1. De gemeente beperkt de koersrisico’s op uitzettingen uit hoofde van treasury, door daarbij uitsluitend de volgende producten te hanteren: hoofdsomgarantie aan het einde van de looptijd en/of uitzettingen in vastrentende waarden.
2. De uitzettingen of leningen moeten in euro’s plaatsvinden.
3. Tevens beperkt de gemeente de koersrisico’s door conform artikel 7 de looptijd van de uitzettingen af te stemmen op de liquiditeitenplanning.
1. Bij het uitzetten van middelen uit hoofde van treasury gelden de volgende uitgangspunten:
a. Uitzettingen vinden uitsluitend plaats bij:
- Financiële ondernemingen, voor wiens waardepapier een solvabiliteitsratio van 0% geldt;
- Financiële ondernemingen binnen het EU/EER-gebied met ten minste een A-rating voor de lange termijn van één van de volgende erkende ratingbureaus: Moody’s, Standard & Poors of Fitch;
b. Teneinde kredietrisico’s te spreiden wordt:
- Voor middelen uitgezet voor een periode tot 3 maanden (inclusief driemaandsdeposito) geldt dat de financiële onderneming of het waardepapier dat zij uitgeeft minimaal een A-minus rating moet hebben.
- Uitzettingen voor een vaste periode van langer dan 3 maanden geldt dat de financiële onderneming of het waardepapier dat zij uitgeeft minimaal een AA-minus rating moet hebben.
- Niet meer dan 5 miljoen Euro van de middelen met een looptijd van langer dan 3 maanden wordt uitgezet bij één individuele tegenpartij met een AA-rating;
2. Bij het verstrekken van leningen uit hoofde van de publieke taak worden indien mogelijk zekerheden of garanties geëist.
3. Met de financiële onderneming waar een uitzetting met een looptijd langer dan drie jaar plaatsvindt, wordt overeengekomen dat indien de rating, zoals genoemd in artikel 6 lid 1, onder het genoemde niveau komt, de uitzetting terstond opeisbaar wordt zonder enige kosten aan gemeentezijde.

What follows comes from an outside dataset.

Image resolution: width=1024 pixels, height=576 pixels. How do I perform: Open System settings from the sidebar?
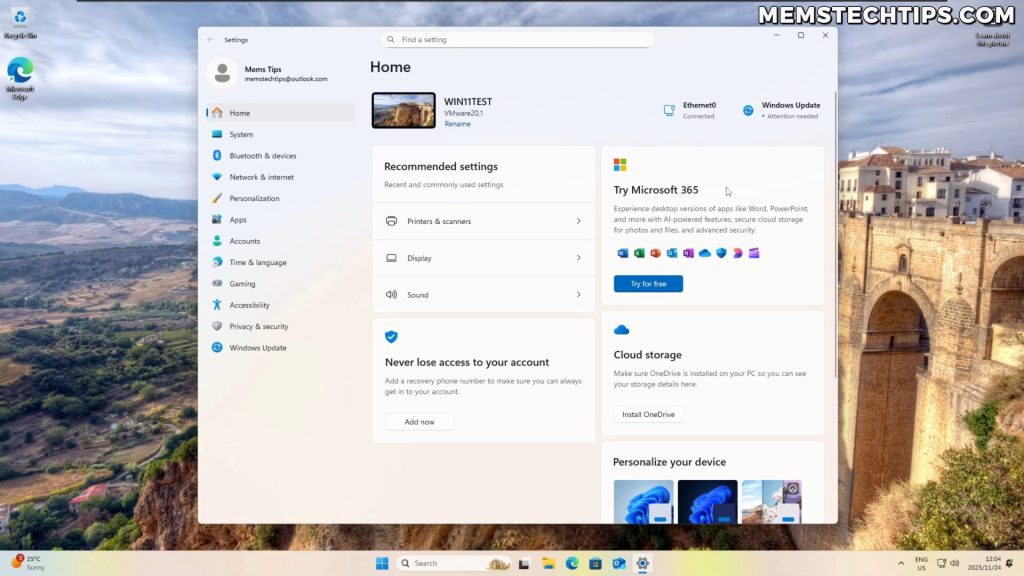(243, 134)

4. Bij de verwachte inwerkingtreding van het wetsvoorstel ‘Wijziging van de Wet financiering decentrale overheden in verband met het rentedragend aanhouden van liquide middelen in ’s Rijks schatkist (verplicht schatkistbankieren)' mogen de voorgaande leden van dit artikel uitsluitend worden toegepast voor zover daarmee niet in strijd met deze nieuwe wet wordt gehandeld.
Bij het aantrekken van financieringen voor een periode van één jaar en langer gelden de volgende uitgangspunten:
1. Financieringen worden enkel aangetrokken ten behoeve van de uitoefening van de publieke taak;
2. Financiering met externe financieringsmiddelen wordt zoveel mogelijk beperkt door primair de beschikbare interne financieringsmiddelen te gebruiken teneinde de renterisico’s te minimaliseren en het renteresultaat te optimaliseren;
3. Toegestane instrumenten bij het aantrekken van financieringen zijn: onderhandse leningen binnen de EU/EER gebied, commercial paper (CP) en medium term notes (MTN);
4. De hoofdsom van de lening dient niet onderhevig te zijn aan enige vorm van indexatie (Wet Fido, art 2, 3e lid) 5 . De gemeente vraagt offertes op bij minimaal 2 instellingen alvorens een (langlopende) onderhandse lening wordt aangetrokken, welke schriftelijk worden vastgelegd.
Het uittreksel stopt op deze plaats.